AlbumFill: Album-Guided Reasoning and Retrieval for Personalized Image Completion

1UC Merced, 2Adobe Research

Motivation

Comparison between previous reference-based image completion and our framework.
(a) Previous methods assume that a suitable reference image is provided by the user, limiting their applicability when references are unavailable.
(b) Our framework automatically retrieves identity-consistent references from a personal photo album.
Given a masked input image, a reasoning module first infers the missing semantic cues, which are used to perform composed image retrieval from the album.
The retrieved reference image is then used by a completion model to synthesize the missing region.
____________
→ **Exercise task 1**
According to the AlbumFill overview, where does the framework find its reference images?
→ **Exercise task 2**
Extend the AlbumFill overview, picking up right after its final sentence.
The material after this point is separate and unrelated to the AlbumFill overview.

→ **Collected material**
____________
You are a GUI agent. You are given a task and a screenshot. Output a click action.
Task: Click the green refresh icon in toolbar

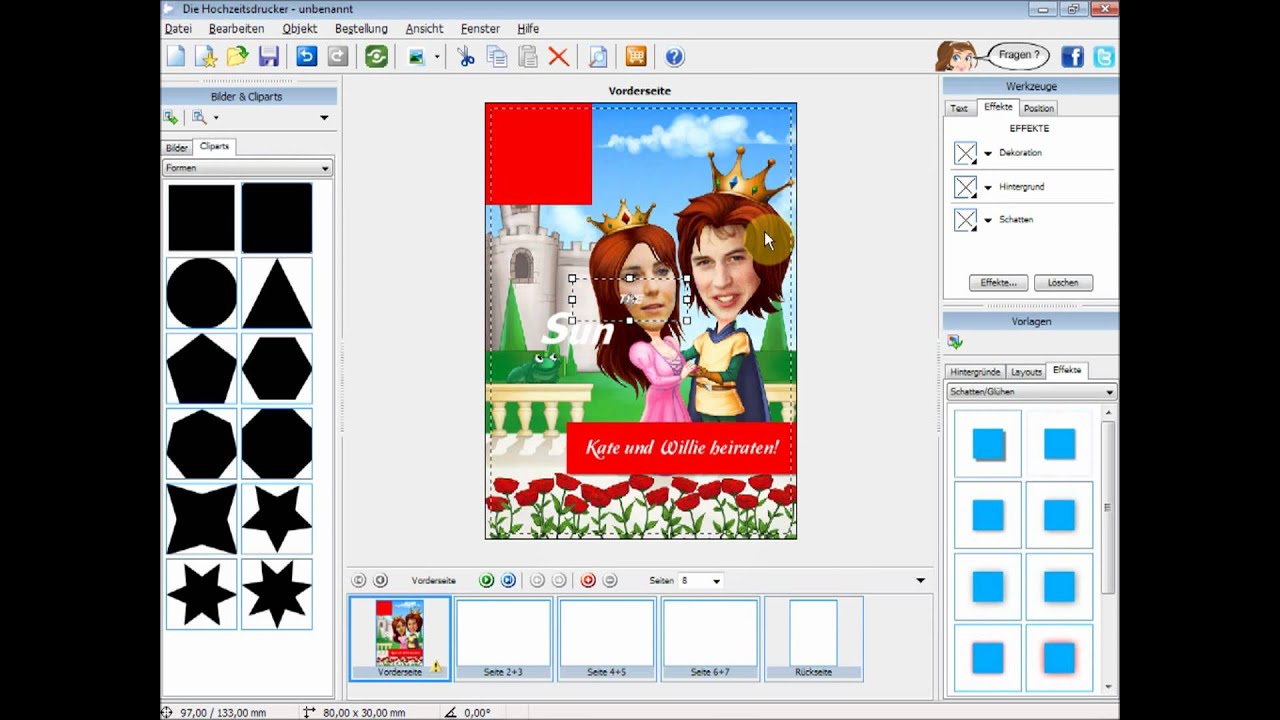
____________
→ **Final answer 1**
It retrieves them automatically from a personal photo album.

→ **Final answer 2**
Abstract

Personalized image completion aims to restore occluded regions in personal photos while preserving identity and appearance. Existing methods either rely on generic inpainting models that often fail to maintain identity consistency, or assume that suitable reference images are explicitly provided. In practice, suitable references are often not explicitly provided, requiring the system to search for identity-consistent images within personal photo collections. We present AlbumFill, a training-free framework that retrieves identity-consistent references from personal albums for personalized completion. Given an occluded image and a personal album, a vision-language model infers missing semantic cues to guide composed image retrieval, and the retrieved references are used by reference-based completion models. To facilitate this task, we introduce a dataset containing 54K human-centric samples with associated album images. Experiments across multiple baselines demonstrate the difficulty of personalized completion and highlight the importance of identity-consistent reference retrieval.

Method


AlbumFill system overview.

(a) Given a masked target image, a Vision-Language Model (VLM) performs masked visual reasoning to generate a textual hypothesis describing the likely content behind the masked region.
(b) The reasoning text and visible context are used to compose a multimodal query that retrieves the most semantically aligned and identity-consistent reference image from the user’s personal album.
(c) A reference-based image completion model synthesizes the final output by integrating the masked target and the retrieved reference, producing an identity-faithful and contextually coherent restoration.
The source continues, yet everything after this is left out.